HMRC launched a consultati on in August 2016, following which some revisions were made to the PSA process. The main change from 2018/ 19 onwards was that PSAs are now an ‘enduring agreement’; i.e. they do not need to be renewed each year for as long as they are needed or unless HMRC cancels them. Changes made to the benefits listed will require a new agreement.

Partial devolution of income tax powers in a PSA context

The ongoing devolution programme of taxes within the UK from Westminster to Scotland, Wales and Northern Ireland (NI) has to date included the partial devolution of income tax to Scotland and Wales from 2016 and 2019 respectively. Income tax rates have not been devolved to NI.

As far as the partial devolution of income tax to Scotland goes, under the Scotland Act 1998 as amended by the Scotland Act 2016, Scotland now has powers over the rates and bands of Scottish income tax. The Wales Act 2014 provides powers over income tax rates of Welsh income tax. Both Scottish and Welsh income tax is chargeable on income defined as ‘non-savings, non-dividend’ income; broadly, this includes employment income, self-employment profits, pension income and income from property received by those qualifying as Scottish or Welsh taxpayers in a tax year.

"It is in the interests of both Scotland and Wales to ensure that income tax receipts are maximised"

It is in the interests of both Scotland and Wales to ensure that income tax receipts are maximised to fund public services in those jurisdictions. In this context, it is vital that PSA calculations are performed as accurately as possible depending on the residential status of the employees. From April 2016, employers should have been calculating the portion of the PSA which applies to Scottish taxpayers using Scottish income tax rates (and bands from April 2017). If the employer has employees who reside in Scotland for tax purposes as well as employees resident in the rest of the UK, two separate PSA computations should be set out – one for Scottish taxpayers and the other for Rest of UK (RUK) taxpayers.  

In Wales, the Welsh rate of income tax applies from 2019/ 20 but it was not varied from that of the rest of the UK. However, HMRC has stated in its October 2019 Employer Bulletin that a separate computation for Welsh taxpayers is required to be set out in the same way as employers already have to do for Scottish taxpayers.

The instruction in the Employer Bulletin is to identify employees by way of their tax code; i.e. Scottish taxpayers are identified by an S prefix and Welsh by a C (Cymru) prefix. This means that employers will need to monitor the provision of all benefits in kind designated for PSA inclusion by jurisdiction from the beginning of each tax year and identify all the employees in that jurisdiction by tax band. Different PSA1 forms are available for each jurisdiction to be completed online.

There is no legislative requirement for employees to be included by name in the actual PSA computation but it would be wise to ensure that a robust audit trail for this process is in place to defend the accuracy of the computations and to ensure that each country is receiving its respective devolved funding.

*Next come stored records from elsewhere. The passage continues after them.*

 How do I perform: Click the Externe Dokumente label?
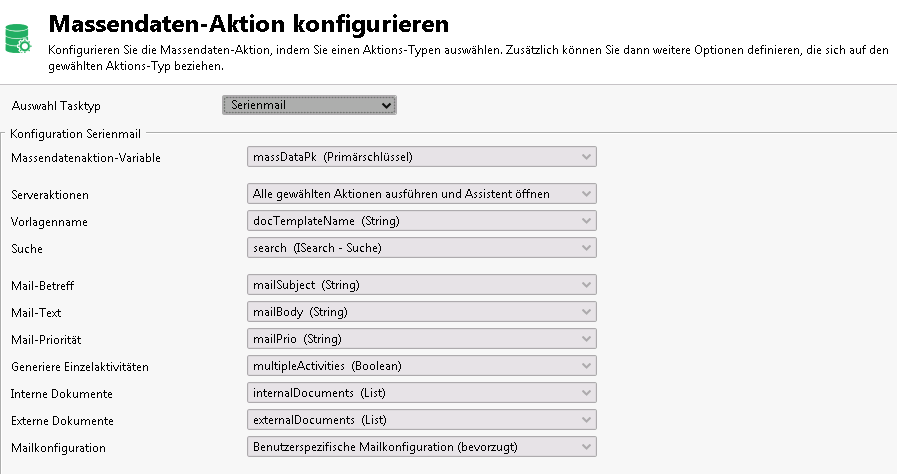(x=62, y=421)
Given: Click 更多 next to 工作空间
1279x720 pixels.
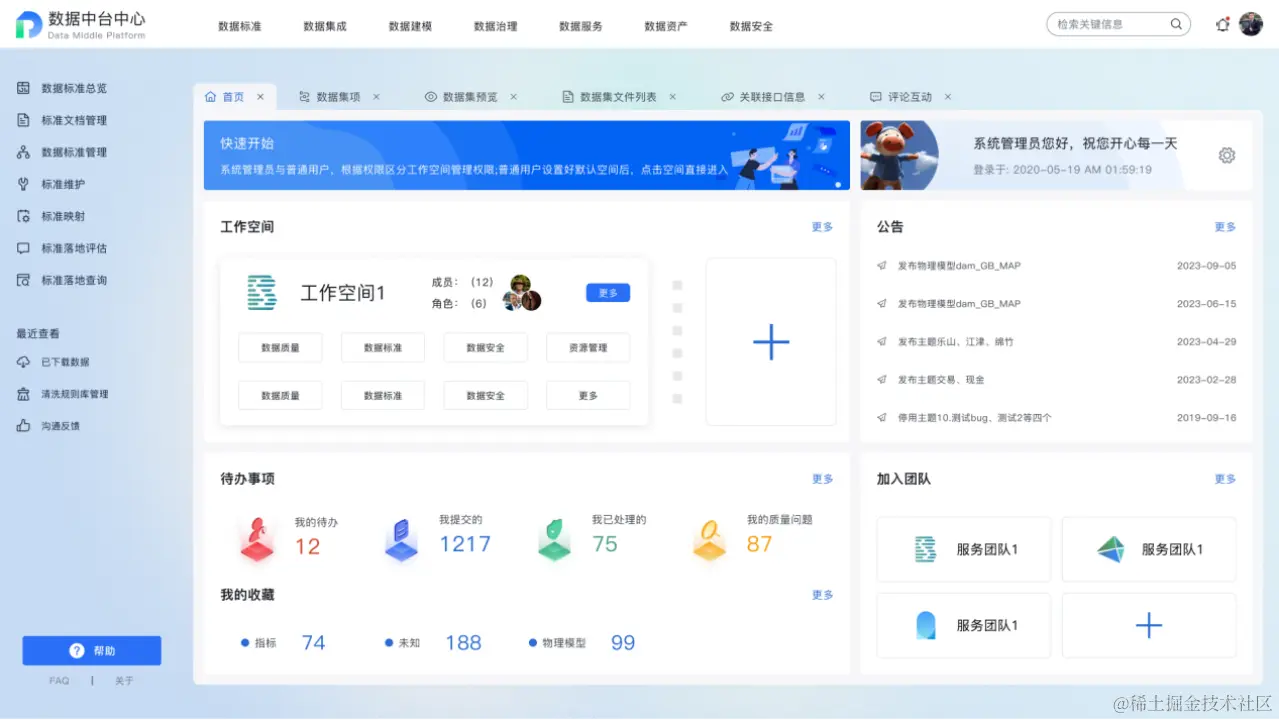Looking at the screenshot, I should [821, 227].
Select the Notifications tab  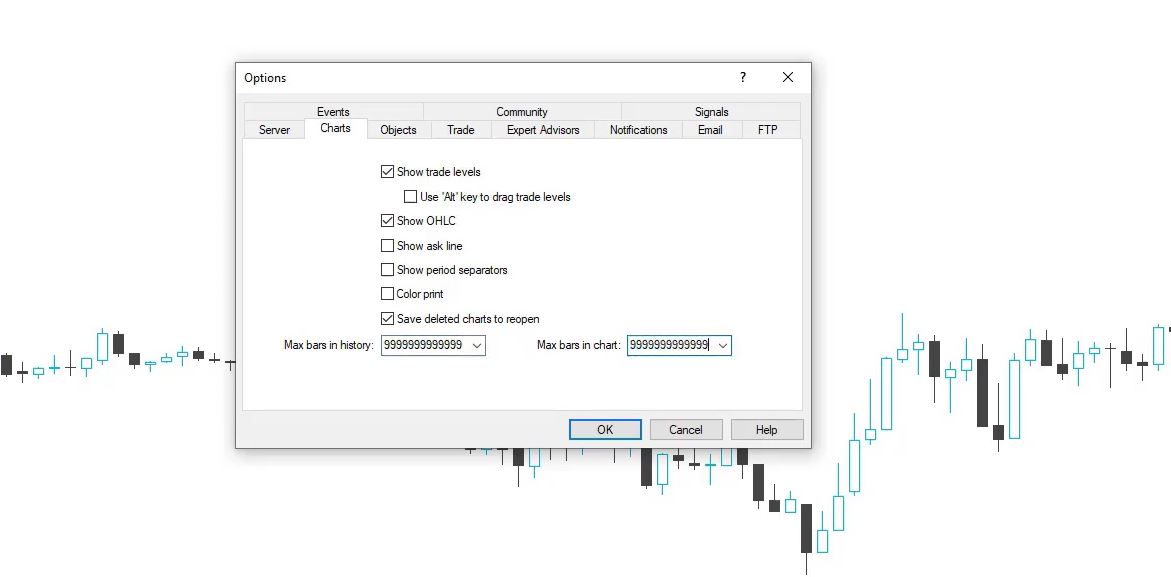click(x=637, y=129)
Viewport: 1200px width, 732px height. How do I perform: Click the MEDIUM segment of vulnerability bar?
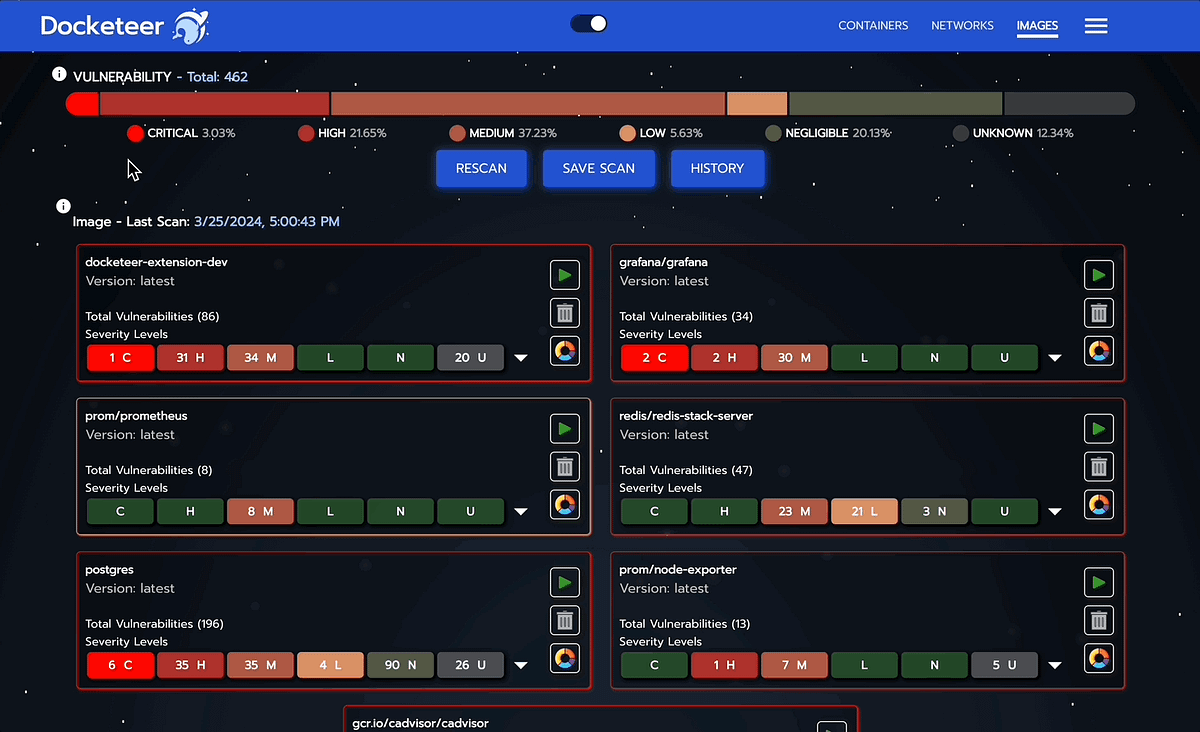528,104
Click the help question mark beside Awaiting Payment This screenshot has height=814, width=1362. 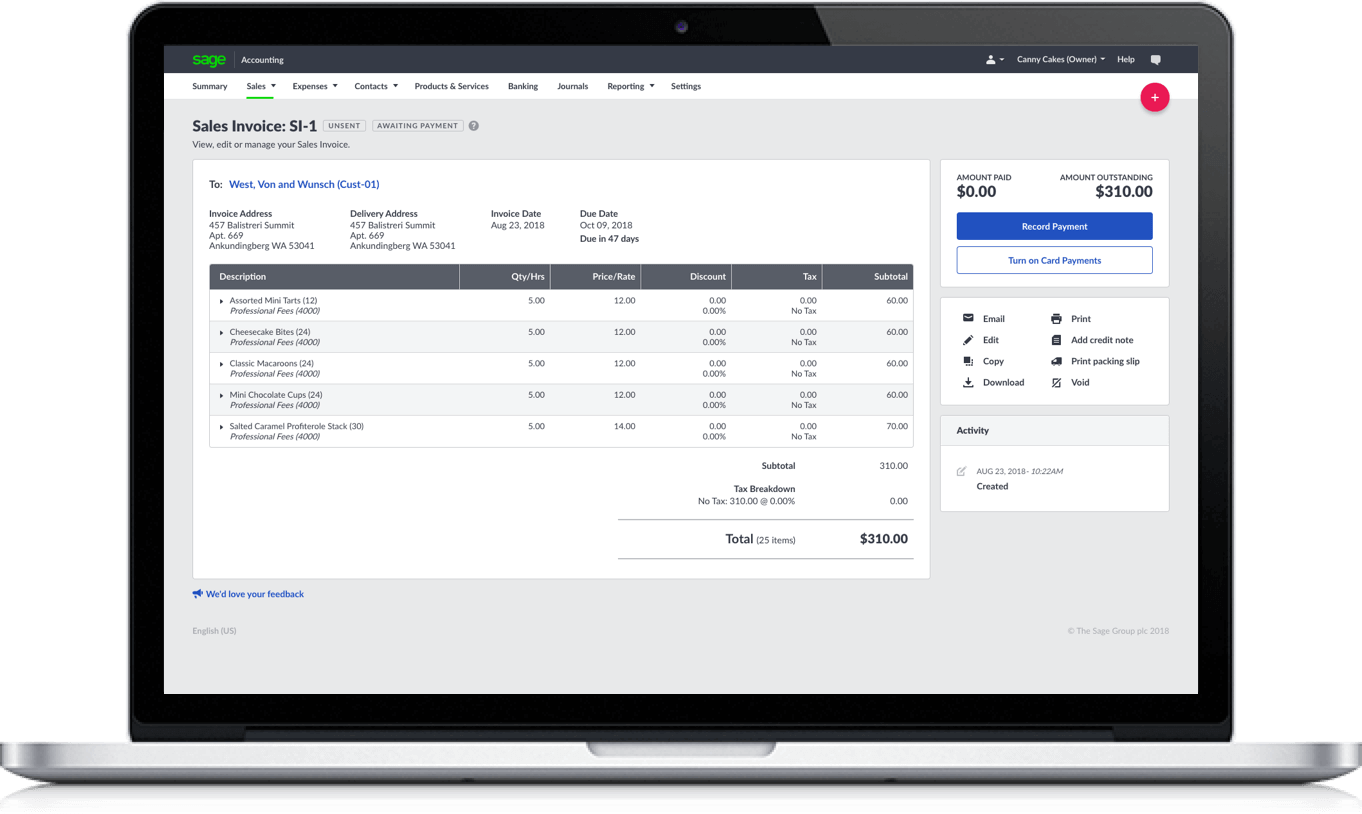tap(474, 126)
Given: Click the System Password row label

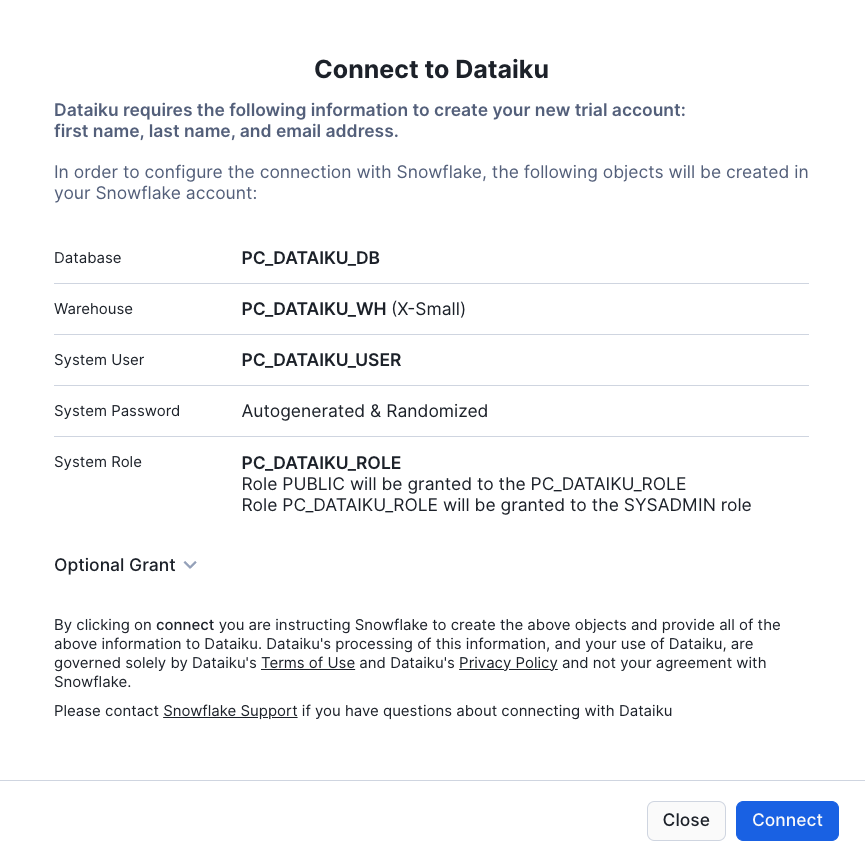Looking at the screenshot, I should pyautogui.click(x=117, y=411).
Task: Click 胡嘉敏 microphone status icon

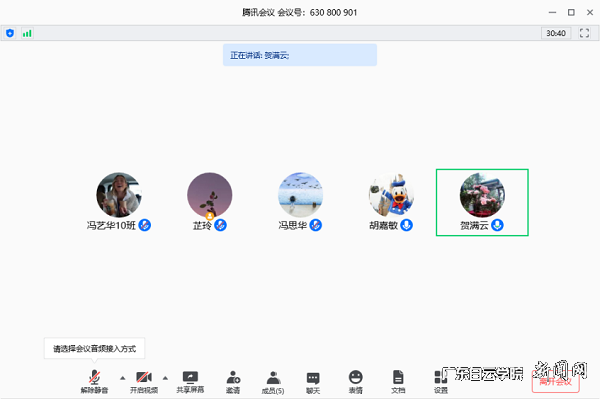Action: (406, 225)
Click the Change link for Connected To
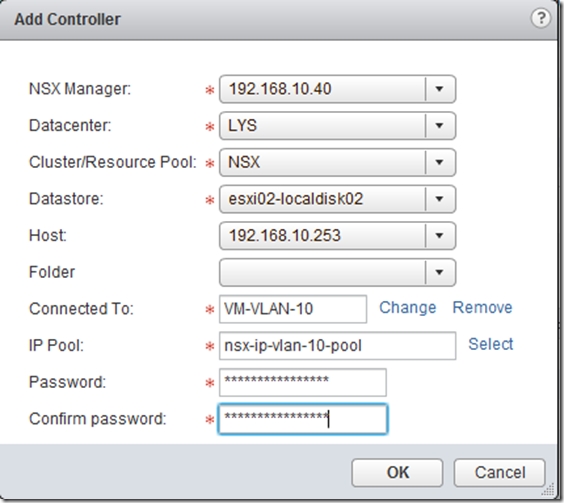The image size is (564, 503). click(x=408, y=308)
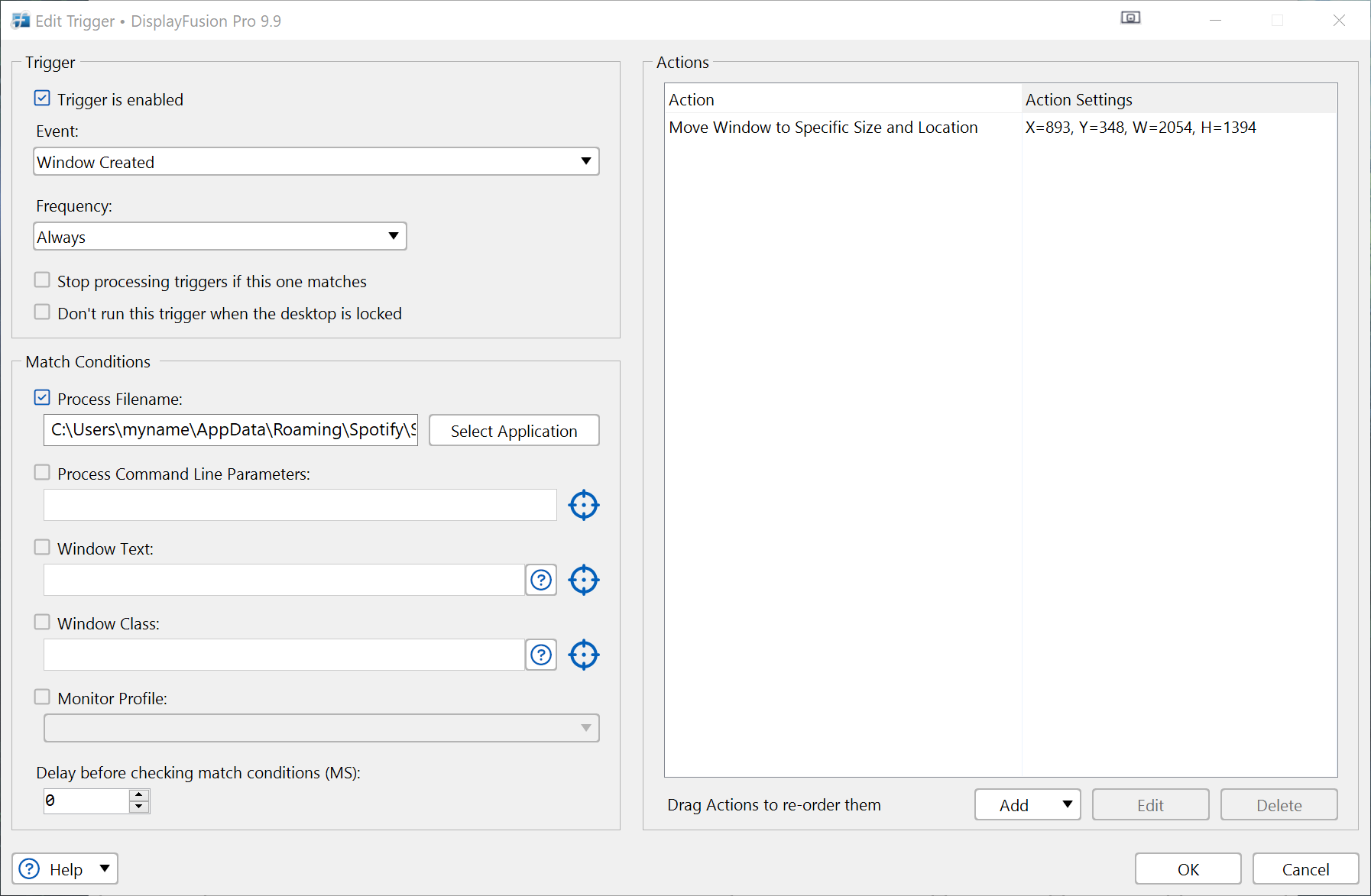The height and width of the screenshot is (896, 1371).
Task: Open the Window Class help question icon
Action: [x=541, y=655]
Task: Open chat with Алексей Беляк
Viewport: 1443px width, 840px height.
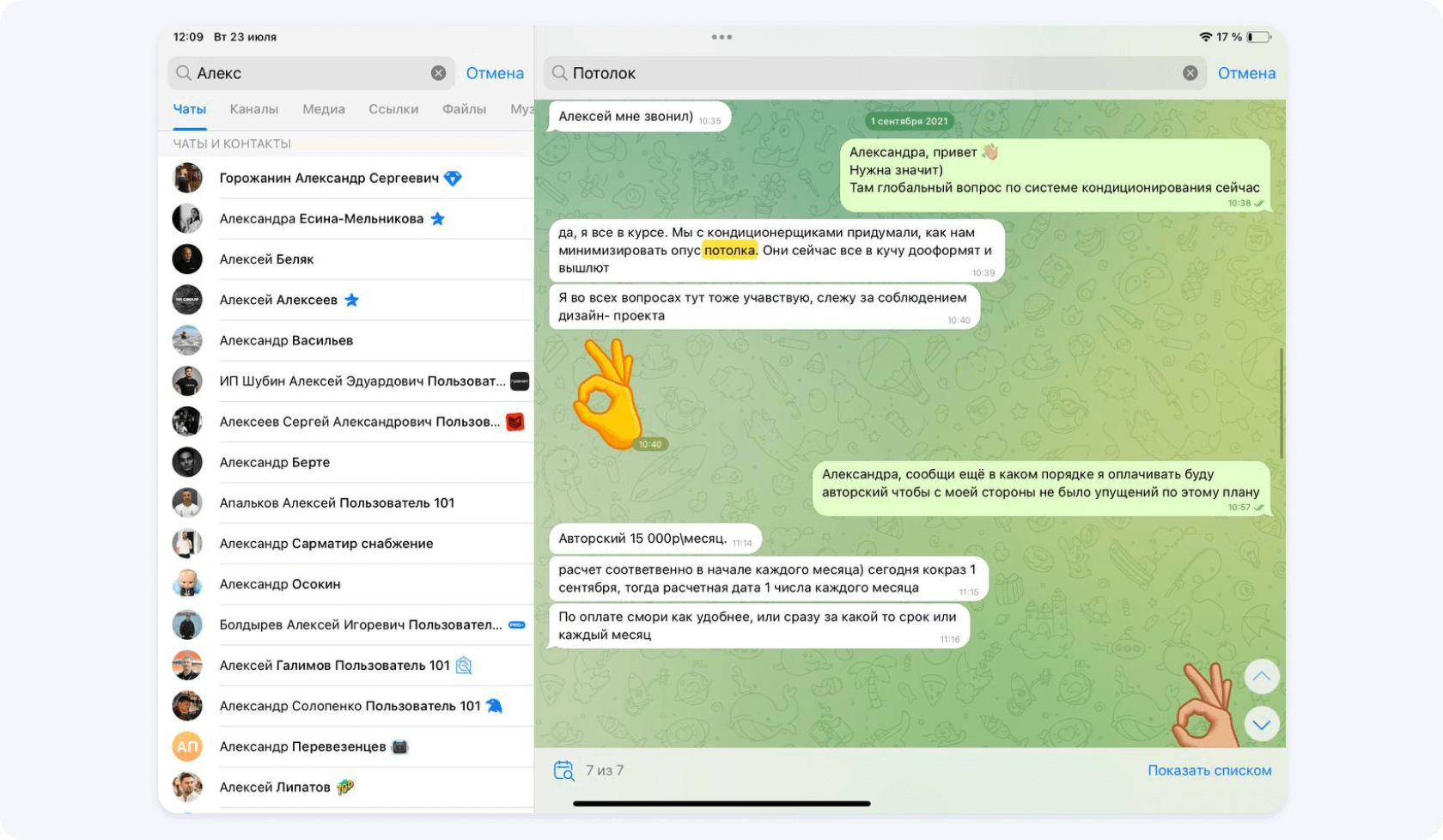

It should also be noted that individuals are Scottish (or Welsh) taxpayers for a full tax year. Therefore, if the code prefix changes mid-year because someone has moved, then it is generally the year-end code prefix that should be followed, as this should reflect the status of the individual for the tax year. Employers may wish to check the position with employees whose code prefix has changed during the year prior to finalising the PSA(s) for that tax year.

Conclusion

The simplified process for performing PSA calculations has become more complicated due to devolution. Employers now need to keep more detailed records than ever before in order to ensure that the tax liability is correct and the funding reaches the right jurisdiction. Care and attention to detail are required.